Unlike reasoning models reminiscent of o1 and o3, which work through answers step-by-step, most large language models like GPT-4.5 spit out the primary response they give you. But GPT-4.5 is more general-purpose. Tested on SimpleQA, a form of general-knowledge quiz developed by OpenAI last 12 months that features questions on topics from science and technology to TV shows and video games, GPT-4.5 scores 62.5% compared with 38.6% for GPT-4o and 15% for o3-mini.
What’s more, OpenAI claims that GPT-4.5 responds with far fewer made-up answers (often known as hallucinations). On the identical test, GPT-4.5 made up answers 37.1% of the time, compared with 59.8% for GPT-4o and 80.3% for o3-mini.
But SimpleQA is only one benchmark. On other tests, including MMLU, a more common benchmark for comparing large language models, GPT-4.5 beat OpenAI’s previous models by a smaller margin. And on standard science and math benchmarks, GPT-4.5 scores worse than o3-mini.
Turning on the charm
GPT-4.5’s special charm appears to be its conversational skills. Human testers employed by OpenAI say they preferred GPT-4.5 to GPT-4o for on a regular basis queries, skilled queries, and artistic tasks, including coming up with poems. (Ryder says it is usually great at old-school web ACSII art.)

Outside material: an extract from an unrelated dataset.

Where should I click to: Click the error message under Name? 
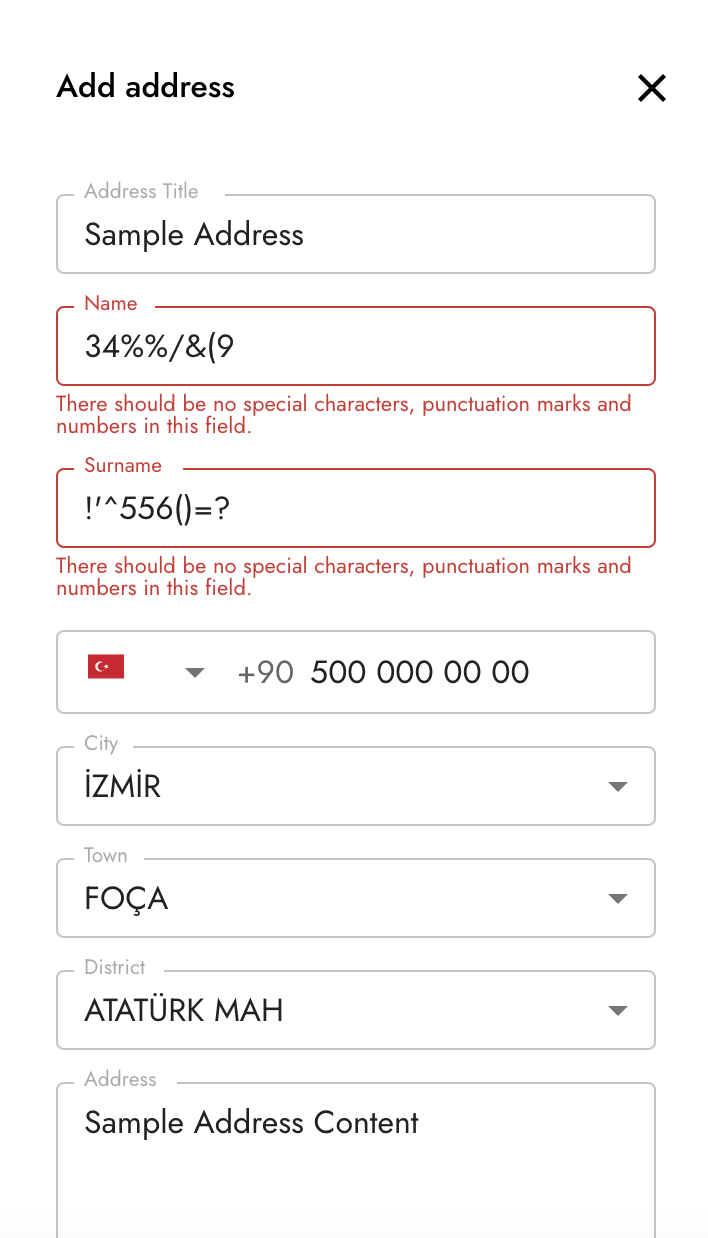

For instance, tell it that you simply’re going through a rough patch and GPT-4.5 might offer just a few words of sympathy before saying: “Wish to speak about what happened, or do you simply need a distraction? I’m here either way.” GPT-4o is less good at reading social cues and might attempt to fix the issue whether you asked it to or not, hitting you with a bullet point list of how to cheer yourself up.
And yet after years at the highest, OpenAI faces a troublesome crowd. “The concentrate on emotional intelligence and creativity is cool for area of interest use cases like writing coaches and brainstorming buddies,” says Waseem Alshikh, cofounder and CTO of Author, a startup that develops large language models for enterprise customers.
“But GPT-4.5 seems like a shiny recent coat of paint on the standard automotive,” he says. “Throwing more compute and data at a model could make it sound smoother, nevertheless it’s not a game-changer.”
“The juice isn’t well worth the squeeze once you consider the energy costs and the proven fact that most users won’t notice the difference in every day use,” he says. “I’d quite see them pivot to efficiency or area of interest problem-solving than keep supersizing the identical recipe.”